For this to work that way you’d need the ISPs involved to permit source-routed traffic which isn’t really a thing over the internet these days as it is prone to abuse (e.g., I send a bunch of source-routed traffic requests from me or my botnet with YOUR source address = convenient method of denial of service). it used to be a thing for 1 way satellite connections and the like (old school - terrestrial slow uplink and high bandwidth satellite downlink) but it was always pretty crap. I’ve seen that work with dialup for upstream and sat downstream but yeah… not relevant in 2021 any more.
So long as you can NAT traffic on the way out from either one of your gateway’s public IP addresses, it should return to the gateway it left from.
As above, I’m using CISCO, but I’d wager that Linux or BSD can do connection tracking and policy based routing via native OS network firewall management tools as well.
e.g.
edit:
note… “source routing” in the linux routing link above is not the same as source-routing via the TCP packet contents, which is what used to be a thing
openwrt has mwan3 that goes and sets up a routing table per policy and sets up rules to send things out the correct routing table based on firewall marking and firewall does connection tracking (ingress/egress matching) for you. It’ll even set up connectivity checks and enable/disable individual routes in those tables/policies.
You can configure all of this through its web UI super easily and intuitively.(relative to what would be required doing this by hand).
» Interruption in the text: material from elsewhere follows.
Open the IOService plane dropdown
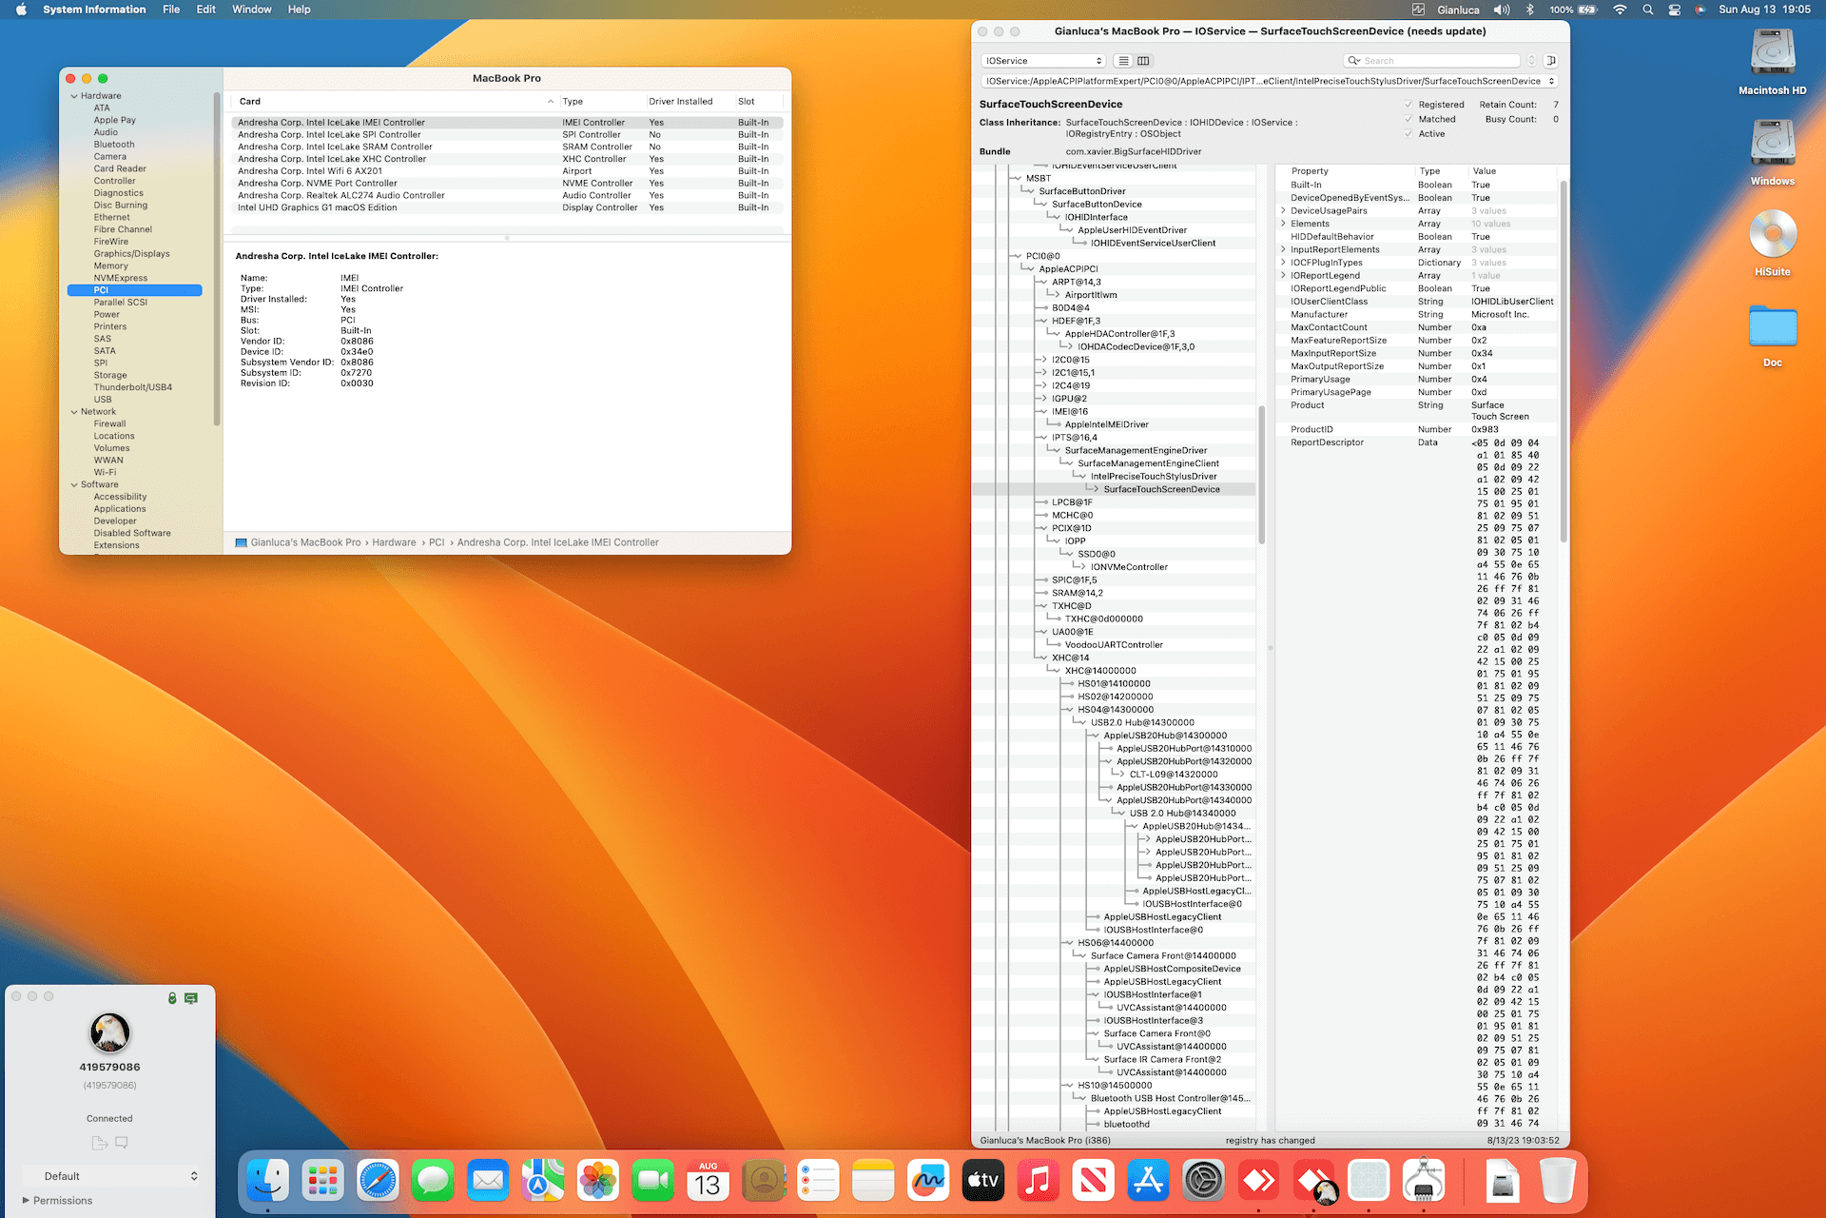The height and width of the screenshot is (1218, 1826). [1043, 61]
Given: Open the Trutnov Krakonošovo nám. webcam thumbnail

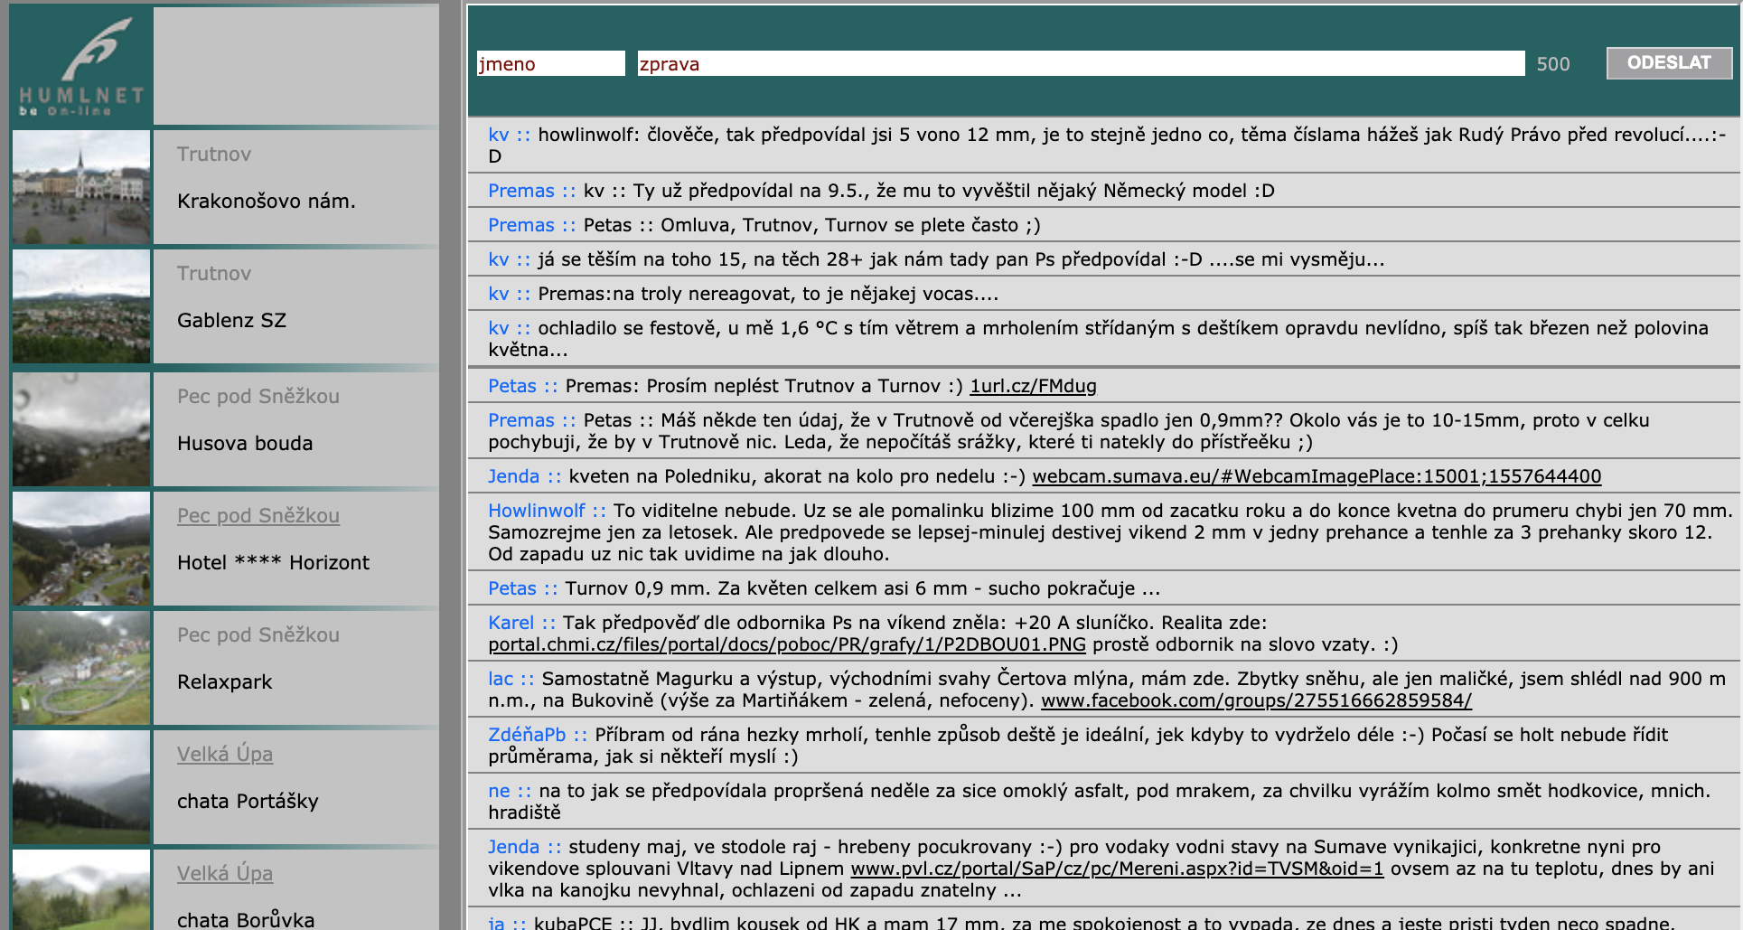Looking at the screenshot, I should [80, 187].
It’s basically what Teltonika and many others have skinned in order to sell the product as an “industrial multi wan router”, except they were lazy and didn’t port the entire mwan3 web ui.
Pi 4 running openwrt is “a known quantity” , lots of people use it, popular, get it anywhere on a days notice and uses very little power, routes and nats PBR up to gigabit between native and USB just fine. People pair it with TP-Link ue300 for a second / third nic because the realtek chip inside is relatively non-buggy and efficient despite being realtek over USB. If you need 4 wan links, get a USB hub and a few more ue300.
You can automate backups on OpenWRT, and it’s cheap enough you can get two and keep one in a drawer.
You can power it using a gigabit poe usb splitter if you have poe e.g. coming from starlink or from a poe switch. Uses about 4W routing gigabit/2W idle, including a typical poe splitter (reading from a dashboard, not real/accurate energy usage).